Start of Block

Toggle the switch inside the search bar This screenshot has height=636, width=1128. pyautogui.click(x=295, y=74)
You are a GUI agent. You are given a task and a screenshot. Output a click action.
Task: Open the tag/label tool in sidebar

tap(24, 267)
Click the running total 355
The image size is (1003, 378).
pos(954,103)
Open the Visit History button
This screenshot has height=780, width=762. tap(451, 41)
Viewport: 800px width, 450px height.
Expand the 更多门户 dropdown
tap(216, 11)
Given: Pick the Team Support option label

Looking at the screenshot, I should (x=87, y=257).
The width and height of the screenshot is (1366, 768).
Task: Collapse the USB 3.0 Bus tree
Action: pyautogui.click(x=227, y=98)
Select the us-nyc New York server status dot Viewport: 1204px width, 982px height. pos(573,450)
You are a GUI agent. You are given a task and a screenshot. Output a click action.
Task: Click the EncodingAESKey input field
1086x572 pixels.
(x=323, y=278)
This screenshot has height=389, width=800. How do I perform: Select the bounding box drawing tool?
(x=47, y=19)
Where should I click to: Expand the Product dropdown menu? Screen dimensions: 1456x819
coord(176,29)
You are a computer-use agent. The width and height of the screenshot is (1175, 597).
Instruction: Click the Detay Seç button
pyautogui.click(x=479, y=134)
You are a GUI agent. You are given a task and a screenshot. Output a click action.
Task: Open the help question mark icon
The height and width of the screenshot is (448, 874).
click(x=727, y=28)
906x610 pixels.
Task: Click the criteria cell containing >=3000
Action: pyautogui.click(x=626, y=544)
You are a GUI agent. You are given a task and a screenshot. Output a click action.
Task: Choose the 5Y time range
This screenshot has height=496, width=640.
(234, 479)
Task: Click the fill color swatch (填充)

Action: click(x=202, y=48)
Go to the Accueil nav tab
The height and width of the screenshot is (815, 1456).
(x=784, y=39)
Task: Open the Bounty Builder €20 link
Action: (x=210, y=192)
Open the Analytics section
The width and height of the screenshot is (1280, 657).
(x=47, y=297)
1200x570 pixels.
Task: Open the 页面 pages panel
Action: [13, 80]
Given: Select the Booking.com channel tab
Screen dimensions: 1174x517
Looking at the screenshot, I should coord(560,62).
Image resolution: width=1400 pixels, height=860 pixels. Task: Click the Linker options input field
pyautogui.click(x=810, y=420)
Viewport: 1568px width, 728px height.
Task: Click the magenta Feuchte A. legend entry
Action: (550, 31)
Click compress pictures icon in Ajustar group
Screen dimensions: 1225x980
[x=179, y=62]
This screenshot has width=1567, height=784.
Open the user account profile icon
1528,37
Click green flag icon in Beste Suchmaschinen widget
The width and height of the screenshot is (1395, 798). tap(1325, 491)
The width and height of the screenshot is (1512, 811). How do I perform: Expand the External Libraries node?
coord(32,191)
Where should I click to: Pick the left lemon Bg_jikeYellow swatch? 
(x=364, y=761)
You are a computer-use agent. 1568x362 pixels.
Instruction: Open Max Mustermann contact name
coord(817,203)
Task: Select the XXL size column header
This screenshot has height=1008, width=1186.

End of Block

* Work item: Once you have found every line in the listing that holds the string "computer", copy each of them.

* Written answer:
You are a computer-use agent. The width and height of the screenshot is (1175, 597).
You are a computer-use agent. 1568x362 pixels.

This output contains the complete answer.